Agreed 100% plane jane is fine but manual windows and locks sucks...nothing worse than hitting the highway and hearing the high pitch whisle of the passenger door window barely cracked open knowing that you cant reach the crank while driving. Or windows down and it starts raining..And every time you park somewhere you have to walk around to the passenger door to lock it


----------



## going_commando (Feb 19, 2013)

The Euro vans are awesome, but there are a ton of 1 year old Ford E-250s out there with 6,000-12,000 miles on them with a cargo partition, cloth seats, A/C, power windows, and power locks out there. We got one in late 2014 with 6,000 miles for $22,000. I think they were former Uhaul vans, but they don't have enough miles on them to be beat on. We've had great luck with ours, and it makes us money. It can be an easy way to save $10,000+ on a new van. Just another option to think about. I would way prefer a mid roof Transit or some such, but the math can be kind of a bear to deal with sometimes.


----------



## ace_3s3s3s (Jan 19, 2016)

Thanks, guys.

We just had over 2' of snow here on Long Island and that got me thinking - I'm used to an SUV with AWD, and it plows through anything. How good is the FWD Promaster, and perhaps more importantly, how is the Ford Transit (RWD) in the snow?

TIA


----------



## gbruzze1 (Dec 17, 2008)

If it's anything like the ford econolines, put your seatbelt on. 


Gary


----------



## going_commando (Feb 19, 2013)

I can't vouch for the Promaster, but I've been driving RWD vans through NH winters for years, and with studded snows on the back and mud/snows on the front they do pretty well. Stay on paved roads and plowed dirt roads and you're golden. Just get a set of steel wheels, slap your snow tires on them, and swap them out for winter. You would be surprised how well a van with studded snows and traction control can do on snowy/icey roads.


----------



## Peter_C (Nov 26, 2014)

ace_3s3s3s said:


> Thanks, guys.
> 
> We just had over 2' of snow here on Long Island and that got me thinking - I'm used to an SUV with AWD, and it plows through anything. How good is the FWD Promaster, and perhaps more importantly, how is the Ford Transit (RWD) in the snow?
> 
> TIA


If you want to spend the money...
http://www.quigley4x4.com/Quigley-Products/Quigley-4x4-Ford-Transit-Vans/4x4-Models
http://www.quadvan.com/4x4-contractor-vans


gbruzze1 said:


> If it's anything like the ford econolines, put your seatbelt on.
> 
> 
> Gary


ROTFLMAO

(My seat belt has saved my life, so I am a believer.)



going_commando said:


> I think they were former Uhaul vans, but they don't have enough miles on them to be beat on.

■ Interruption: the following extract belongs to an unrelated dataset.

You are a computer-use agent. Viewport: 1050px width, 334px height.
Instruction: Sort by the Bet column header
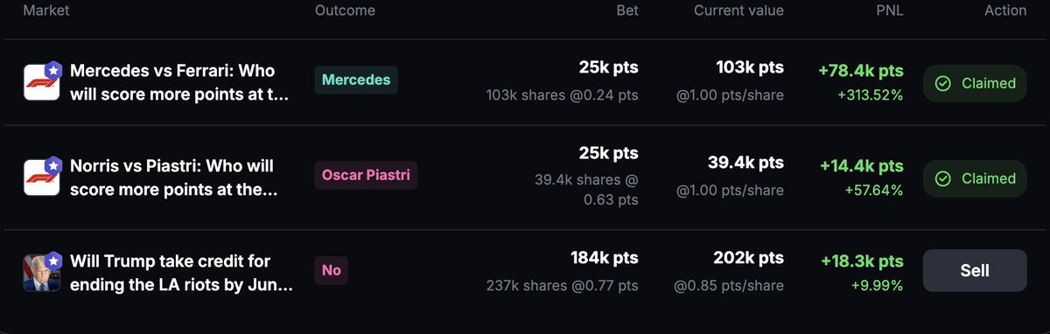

Previous rental vehicles for sale are no more beat on then my own vehicle *shrugs* I would buy one after inspecting it. They keep them clean and perform the scheduled services. Run the numbers out including fuel economy differences. Most often it is in the used vehicles favor, but that also isn't as much fun. 



Windycity said:


> Agreed 100% plane jane is fine but manual windows and locks sucks...nothing worse than hitting the highway and hearing the high pitch whisle of the passenger door window barely cracked open knowing that you cant reach the crank while driving. Or windows down and it starts raining..And every time you park somewhere you have to walk around to the passenger door to lock it


My friend has a nice GMC Sierra, with zero features. The rubber floor is great! The manual windows and door locks suck! A water bottle works for locking and unlocking the opposite side door. 



going_commando said:


> I can't vouch for the Promaster, but I've been driving RWD vans through NH winters for years, and with studded snows on the back and mud/snows on the front they do pretty well. Stay on paved roads and plowed dirt roads and you're golden. Just get a set of steel wheels, slap your snow tires on them, and swap them out for winter. You would be surprised how well a van with studded snows and traction control can do on snowy/icey roads.

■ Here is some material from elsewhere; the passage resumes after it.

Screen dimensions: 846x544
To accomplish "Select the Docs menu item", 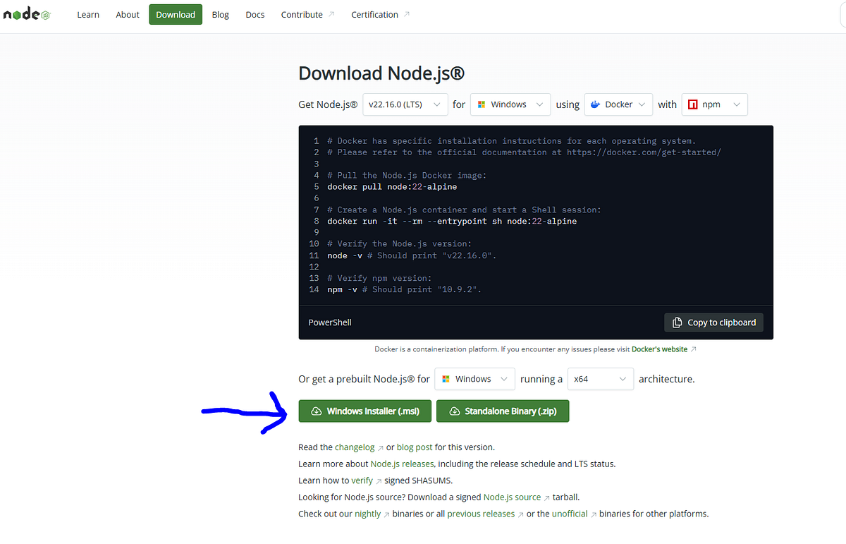I will (x=255, y=14).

That is what most Northerners do. Two sets of wheels.


----------



## avenge (Sep 25, 2008)

LI-Remodeler said:


> Here's my take on work vans. They are work vans so don't fall in love with them and don't purchase the most expensive. Use them and abuse them. Make money with them. I'm now in a Chevy Express 2500 purchased new with zero bells and whistles. That's right it has crank windows. It's a tool box on wheels, no more no less. I never purchase with organizers, shelving etc.. Just give me an empty shell with ladder racks. Milk crates are cheap organizers


I'm just the opposite if it has an option available I'll probably want it, I spend a lot of time in it, drive it daily so I don't abuse it and treat it as a toolbox. I even have an amp and 10" speakers behind my seats.

I also don't use the dash as a filing cabinet. I guess it's save to assume no one should buy any of your used work vehicles.


----------



## rrk (Apr 22, 2012)

BCConstruction said:


> All high performance engines have this issue. It's nothing new. There's been systems like terraclean available for a while now and they work very well. My engines meant to be done at about 100k miles.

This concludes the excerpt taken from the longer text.